The United States Supreme Court has ruled that district courts lack authority to require counsel to represent indigent prisoners in § 1983 cases. Mallard v. United States Dist. Court, 490 U.S. 296, 298 (1989). In certain exceptional circumstances, the district court may request the voluntary assistance of counsel pursuant to 28 U.S.C. § 1915(e)(1). Terrell v. Brewer, 935 F.2d 1015, 1017 (9th Cir. 1991); Wood v. Housewright, 900 F.2d 1332, 1335-36 (9th Cir. 1990). The test for exceptional circumstances requires the court to evaluate the plaintiff's likelihood of success on the merits and the ability of the plaintiff to articulate his claims pro se in light of the complexity of the legal issues involved. See Wilborn v. Escalderon, 789 F.2d 1328, 1331 (9th Cir. 1986); Weygandt v. Look, 718 F.2d 952, 954 (9th Cir. 1983). Circumstances common to most prisoners, such as lack of legal education and limited law library access, do not establish exceptional circumstances that would warrant a request for voluntary assistance of counsel. In the present case, the court does not find the required exceptional circumstances.
For the foregoing reasons, IT IS HEREBY ORDERED that plaintiff's motion for the appointment of counsel (ECF No. 115) is denied.
Further, IT IS RECOMMENDED that defendants' motion to stay these proceedings (ECF No. 119) be granted.

CHALLENGE 1:
Translate this sentence from the court order into Spanish: "In the present case, the court does not find the required exceptional circumstances."
CHALLENGE 2:
Reproduce the part of the court order from "For the foregoing" up to and including "119) be granted.".

GIVEN RECORDS:
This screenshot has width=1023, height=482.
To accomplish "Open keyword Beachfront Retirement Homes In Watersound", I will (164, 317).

...

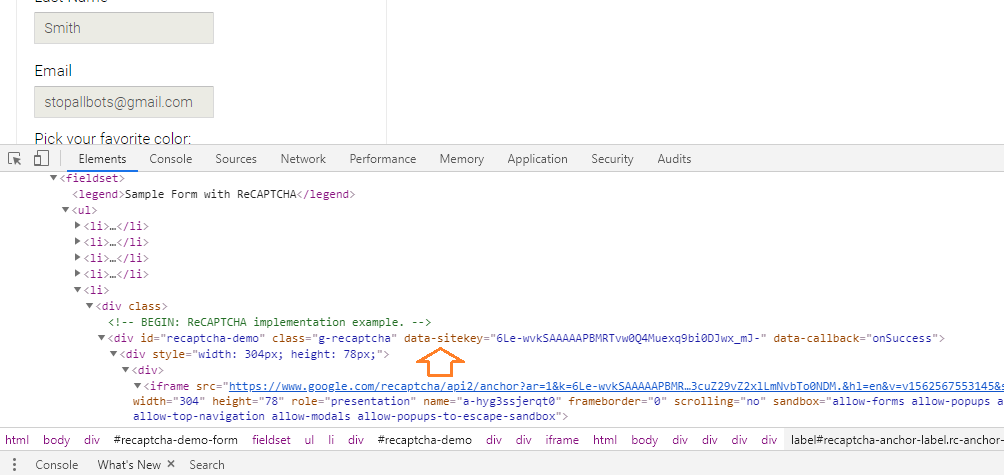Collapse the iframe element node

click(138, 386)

TASK RESULT 1:
En el presente caso, el tribunal no encuentra las circunstancias excepcionales requeridas.

TASK RESULT 2:
For the foregoing reasons, IT IS HEREBY ORDERED that plaintiff's motion for the appointment of counsel (ECF No. 115) is denied.
Further, IT IS RECOMMENDED that defendants' motion to stay these proceedings (ECF No. 119) be granted.